Extract to read.
========================

Gideon's Way is a British television crime series made by ITC Entertainment and broadcast by ITV in 1964–1966, based on novels by John Creasey (writing as 'J. J. Marric'). The series was made at Elstree Studios in twin production with The Saint television series, which was likewise produced by Robert S. Baker and Monty Berman. The show did not acknowledge any help from Scotland Yard or any other police force or advisor.

Synopsis 
Daphne Anderson starred as Gideon's wife, Kate; their three children were played by Giles Watling as younger son Malcolm, Richard James as elder son Matthew (who seemed to have a lot of new girlfriends), and Andrea Allan as daughter Pru. Unusually for police stories, Gideon was shown as a family man at home—though urgent phone calls from his bosses tend to disrupt family plans too often. However, he did admit in "State Visit" that his wife had walked out on him for a while years ago, when he put the job first and her second. They live in an expensive detached house in Tufnell Park.

========================

Stored records.
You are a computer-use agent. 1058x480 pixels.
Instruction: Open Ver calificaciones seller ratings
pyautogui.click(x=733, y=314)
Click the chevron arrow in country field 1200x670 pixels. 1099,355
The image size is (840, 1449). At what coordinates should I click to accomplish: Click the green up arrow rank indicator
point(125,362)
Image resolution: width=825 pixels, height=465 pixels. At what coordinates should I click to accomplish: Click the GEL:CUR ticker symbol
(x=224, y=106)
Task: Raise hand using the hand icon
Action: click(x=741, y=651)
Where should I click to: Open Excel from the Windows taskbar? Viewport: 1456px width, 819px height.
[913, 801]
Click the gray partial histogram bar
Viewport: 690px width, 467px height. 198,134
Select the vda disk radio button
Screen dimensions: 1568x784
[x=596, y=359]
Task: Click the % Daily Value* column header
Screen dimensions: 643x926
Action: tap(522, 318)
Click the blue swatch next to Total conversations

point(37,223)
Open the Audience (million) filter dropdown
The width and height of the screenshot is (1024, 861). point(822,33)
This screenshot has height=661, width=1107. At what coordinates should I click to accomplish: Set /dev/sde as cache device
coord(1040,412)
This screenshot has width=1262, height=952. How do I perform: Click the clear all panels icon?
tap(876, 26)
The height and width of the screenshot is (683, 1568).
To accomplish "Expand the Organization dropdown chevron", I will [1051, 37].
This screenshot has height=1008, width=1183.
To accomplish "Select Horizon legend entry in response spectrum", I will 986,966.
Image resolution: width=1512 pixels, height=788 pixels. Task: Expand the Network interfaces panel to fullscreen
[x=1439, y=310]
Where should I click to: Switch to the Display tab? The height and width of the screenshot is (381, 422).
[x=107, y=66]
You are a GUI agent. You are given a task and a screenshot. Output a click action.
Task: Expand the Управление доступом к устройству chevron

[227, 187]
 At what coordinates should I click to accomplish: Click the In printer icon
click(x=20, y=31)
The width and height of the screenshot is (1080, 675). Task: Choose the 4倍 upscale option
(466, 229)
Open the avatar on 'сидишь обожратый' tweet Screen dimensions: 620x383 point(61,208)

========================

Requests.
1. According to the passage about Gideon's Way, why did Gideon's wife once walk out on him for a while? Answer in one to three sentences.
2. List every actor the passage about Gideon's Way names as playing a member of Gideon's family, with the role each one played.

Complete answers.
1. She left because he put his job first and her second. He admitted this in "State Visit."

2.
- Daphne Anderson: Gideon's wife, Kate
- Giles Watling: younger son Malcolm
- Richard James: elder son Matthew
- Andrea Allan: daughter Pru